On 2 September 2008 an exhibition opened in the Rotunda of the Winter Palace, the central feature of which is an Ancient Roman marble relief from the late 1st century B.C. from the Hermitage collection.

An unarguable masterpiece from the collection of ancient reliefs, Ganymede and the Eagle is important for an understanding of the ways the artistic legacy of Greece influenced the formation of the Neo-Classical style in Ancient Roman art.

The exhibition contains 130 items: painted vases, glyptic works, reliefs and articles made from gold, bronze and glass. Chronologically they map out a period from the Greek Archaic to Imperial Rome. The display is divided into ten sections, each expounding a particular theme.

The various types of composition presented demonstrate the logic governing the aesthetic thinking of Ancient Greek and Roman artisans.

The exhibition includes examples of architectural, votive, funerary and decorative reliefs. Ganymede and the Eagle belongs to a type that stands apart among them – the relief picture. It is not impossible that this relief repeats on a plane surface the composition of a three-dimensional prototype, i.e. a sculptural group.

A number of the exhibits display a similar composition with figures of the eagle and Ganymede, perhaps deriving from the same prototype.

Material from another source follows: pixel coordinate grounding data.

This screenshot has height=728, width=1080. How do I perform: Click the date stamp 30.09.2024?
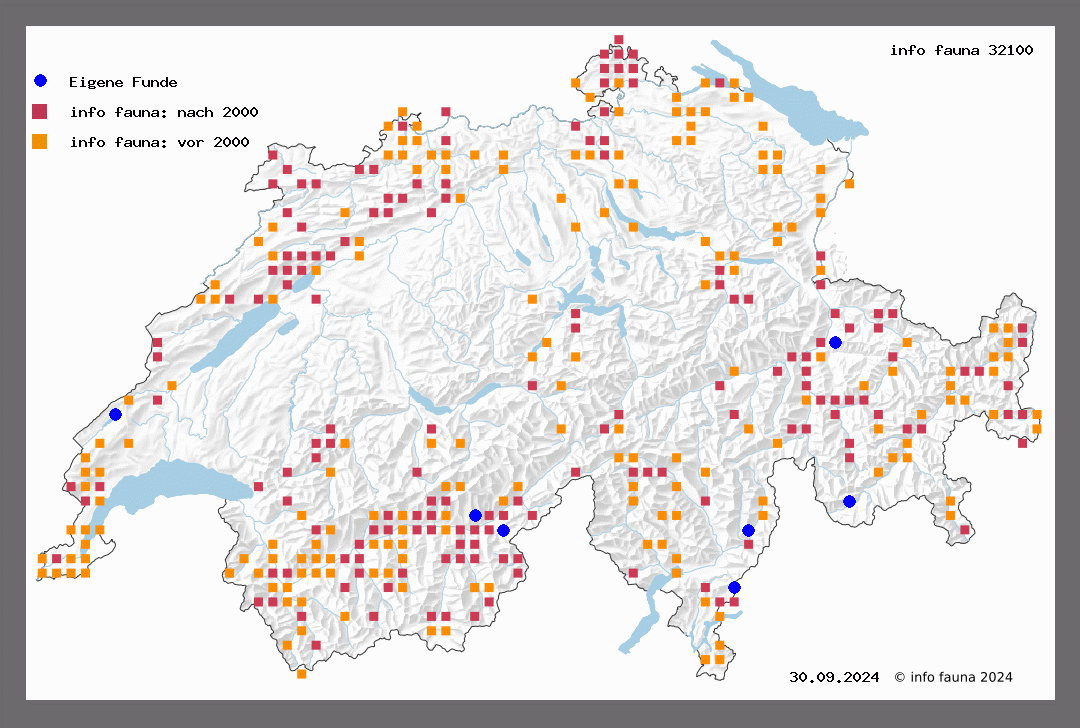tap(834, 677)
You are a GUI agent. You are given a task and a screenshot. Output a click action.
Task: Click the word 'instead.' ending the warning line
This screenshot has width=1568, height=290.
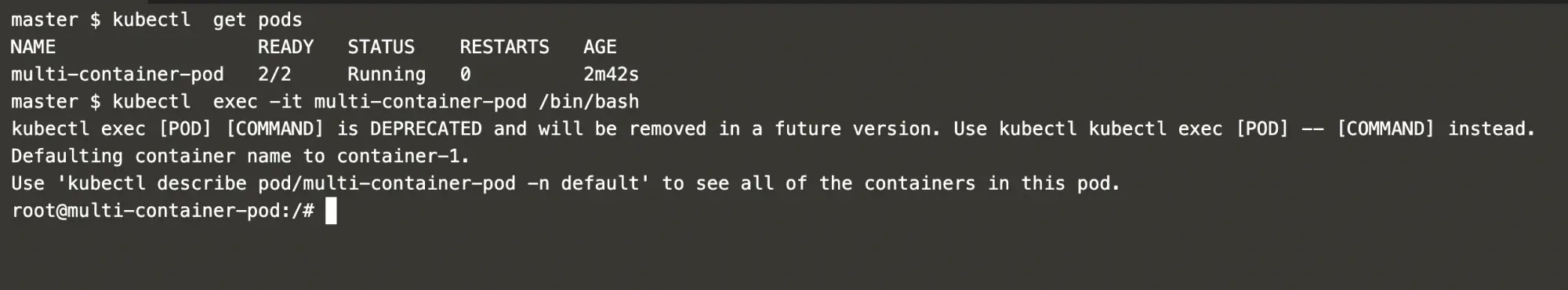(x=1491, y=129)
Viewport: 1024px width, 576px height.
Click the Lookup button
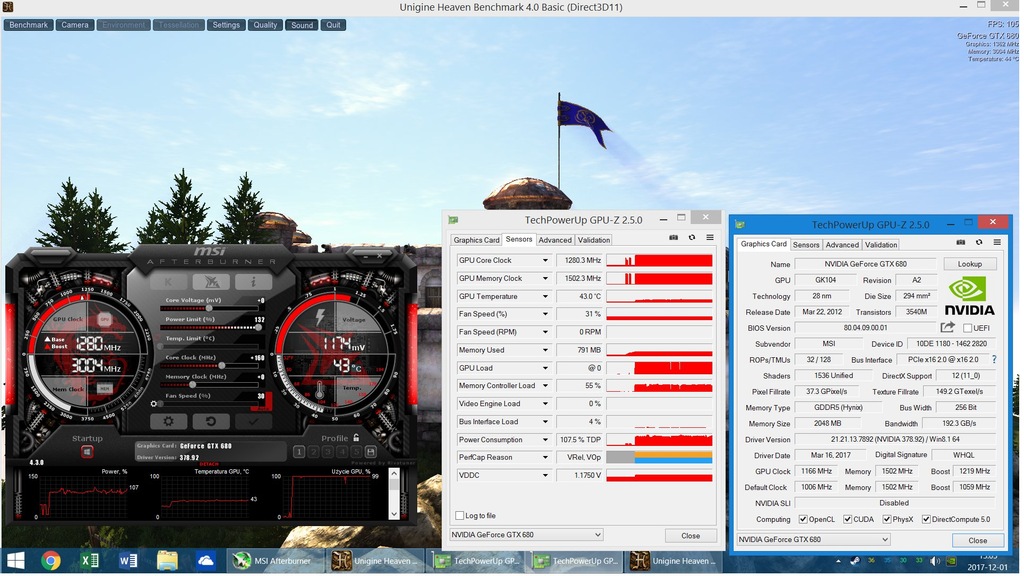tap(969, 264)
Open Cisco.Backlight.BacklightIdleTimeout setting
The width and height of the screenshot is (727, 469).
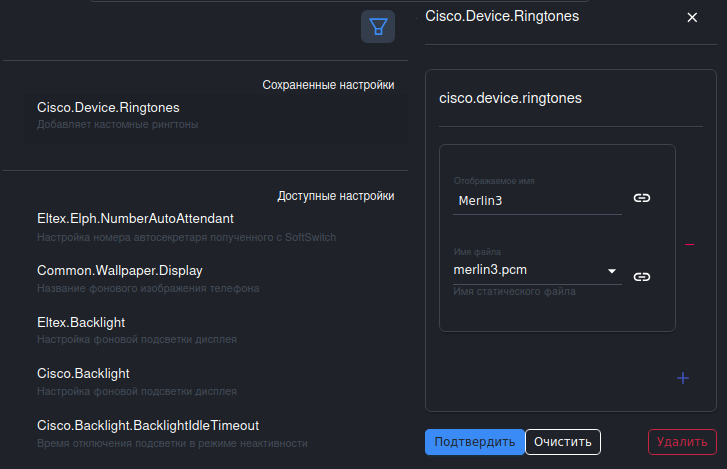(147, 425)
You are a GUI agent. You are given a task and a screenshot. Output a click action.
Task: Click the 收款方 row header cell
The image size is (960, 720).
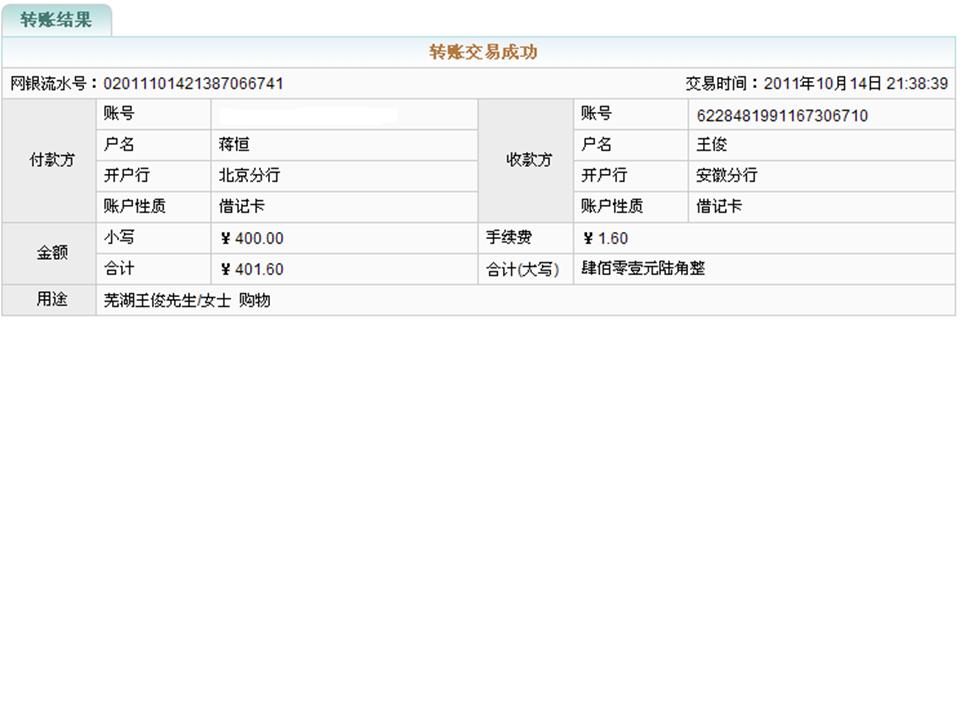coord(527,160)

The subject of the Roman relief of Ganymede and the Eagle is based on the Greek myth of the mighty Zeus abducting a beautiful youth. The god became inflamed with love for Ganymede and made him the cup-bearer at the feast of the Olympian gods, granting him immortality. The display invited visitors to note the 5th-century B.C. iconography and trace how Greek classical art depicted the myth.

The centrepiece relief is accompanied by works of Greek and Roman artists that make it possible to trace the changes, co-existence and succession of various tendencies in the fine arts.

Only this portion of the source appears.